=== WHAT TO PRODUCE ===
Return the data below exactly, but only from the line containing "Live at The Beacon (89, 2126)" through the line containing "[Toggle navigation] (736, 28)", with both of those lines included.
───── PROVIDED MATERIAL ─────
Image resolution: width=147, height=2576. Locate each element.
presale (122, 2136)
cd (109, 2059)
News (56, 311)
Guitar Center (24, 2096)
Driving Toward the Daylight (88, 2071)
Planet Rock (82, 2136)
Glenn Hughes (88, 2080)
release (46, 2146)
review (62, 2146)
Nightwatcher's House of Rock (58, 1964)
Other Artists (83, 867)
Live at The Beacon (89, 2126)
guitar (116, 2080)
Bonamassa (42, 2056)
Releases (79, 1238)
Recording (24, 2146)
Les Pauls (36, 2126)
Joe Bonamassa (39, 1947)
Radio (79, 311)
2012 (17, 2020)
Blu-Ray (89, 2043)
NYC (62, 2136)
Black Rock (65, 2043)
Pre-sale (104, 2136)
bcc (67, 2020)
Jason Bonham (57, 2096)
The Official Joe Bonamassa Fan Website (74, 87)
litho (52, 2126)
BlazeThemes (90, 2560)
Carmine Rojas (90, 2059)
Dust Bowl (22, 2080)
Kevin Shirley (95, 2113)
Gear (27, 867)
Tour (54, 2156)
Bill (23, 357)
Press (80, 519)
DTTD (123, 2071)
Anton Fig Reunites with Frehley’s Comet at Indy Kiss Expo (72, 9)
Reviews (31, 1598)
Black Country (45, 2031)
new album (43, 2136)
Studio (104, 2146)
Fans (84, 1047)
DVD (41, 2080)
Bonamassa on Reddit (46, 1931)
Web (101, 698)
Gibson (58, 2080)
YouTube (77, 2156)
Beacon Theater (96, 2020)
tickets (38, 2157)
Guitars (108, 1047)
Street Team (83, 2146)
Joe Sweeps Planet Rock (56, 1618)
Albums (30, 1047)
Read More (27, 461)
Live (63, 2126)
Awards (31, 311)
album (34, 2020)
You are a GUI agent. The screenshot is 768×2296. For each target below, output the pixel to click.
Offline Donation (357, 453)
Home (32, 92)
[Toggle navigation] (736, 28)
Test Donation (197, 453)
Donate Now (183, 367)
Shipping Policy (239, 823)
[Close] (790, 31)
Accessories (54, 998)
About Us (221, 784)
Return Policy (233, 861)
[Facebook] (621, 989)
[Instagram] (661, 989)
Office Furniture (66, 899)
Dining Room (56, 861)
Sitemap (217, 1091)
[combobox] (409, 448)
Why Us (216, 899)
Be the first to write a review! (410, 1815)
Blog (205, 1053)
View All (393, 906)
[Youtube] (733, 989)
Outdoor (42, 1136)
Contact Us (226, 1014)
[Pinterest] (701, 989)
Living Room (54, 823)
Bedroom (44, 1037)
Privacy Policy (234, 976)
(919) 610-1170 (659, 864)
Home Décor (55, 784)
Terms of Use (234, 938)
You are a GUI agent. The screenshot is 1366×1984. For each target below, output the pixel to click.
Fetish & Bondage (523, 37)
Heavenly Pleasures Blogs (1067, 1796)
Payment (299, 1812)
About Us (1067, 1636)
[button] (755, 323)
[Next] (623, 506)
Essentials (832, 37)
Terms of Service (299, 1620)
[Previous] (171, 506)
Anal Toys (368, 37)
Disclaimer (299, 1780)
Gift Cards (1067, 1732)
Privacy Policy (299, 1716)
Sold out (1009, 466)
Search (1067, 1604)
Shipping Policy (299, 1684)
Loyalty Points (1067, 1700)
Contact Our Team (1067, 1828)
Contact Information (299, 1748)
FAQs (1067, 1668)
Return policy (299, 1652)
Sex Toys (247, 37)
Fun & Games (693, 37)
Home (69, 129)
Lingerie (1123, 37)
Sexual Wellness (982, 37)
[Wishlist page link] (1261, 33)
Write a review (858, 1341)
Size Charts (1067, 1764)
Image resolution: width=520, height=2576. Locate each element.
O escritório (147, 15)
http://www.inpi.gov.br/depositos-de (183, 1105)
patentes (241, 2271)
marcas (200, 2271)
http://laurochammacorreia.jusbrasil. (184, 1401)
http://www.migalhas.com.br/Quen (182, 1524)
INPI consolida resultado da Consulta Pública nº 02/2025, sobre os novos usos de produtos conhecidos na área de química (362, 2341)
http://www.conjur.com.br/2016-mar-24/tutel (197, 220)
─────
=== PROBLEM SOLUTION ===
Live at The Beacon (89, 2126)
guitar (116, 2080)
Bonamassa (42, 2056)
Releases (79, 1238)
Recording (24, 2146)
Les Pauls (36, 2126)
Joe Bonamassa (39, 1947)
Radio (79, 311)
2012 (17, 2020)
Blu-Ray (89, 2043)
NYC (62, 2136)
Black Rock (65, 2043)
Pre-sale (104, 2136)
bcc (67, 2020)
Jason Bonham (57, 2096)
The Official Joe Bonamassa Fan Website (74, 87)
litho (52, 2126)
BlazeThemes (90, 2560)
Carmine Rojas (90, 2059)
Dust Bowl (22, 2080)
Kevin Shirley (95, 2113)
Gear (27, 867)
Tour (54, 2156)
Bill (23, 357)
Press (80, 519)
DTTD (123, 2071)
Anton Fig Reunites with Frehley’s Comet at Indy Kiss Expo (72, 9)
Reviews (31, 1598)
Black Country (45, 2031)
new album (43, 2136)
Studio (104, 2146)
Fans (84, 1047)
DVD (41, 2080)
Bonamassa on Reddit (46, 1931)
Web (101, 698)
Gibson (58, 2080)
YouTube (77, 2156)
Beacon Theater (96, 2020)
tickets (38, 2157)
Guitars (108, 1047)
Street Team (83, 2146)
Joe Sweeps Planet Rock (56, 1618)
Albums (30, 1047)
Read More (27, 461)
Live (63, 2126)
Awards (31, 311)
album (34, 2020)
You are a GUI agent. The screenshot is 768×2296. For each target below, output the pixel to click.
Offline Donation (357, 453)
Home (32, 92)
[Toggle navigation] (736, 28)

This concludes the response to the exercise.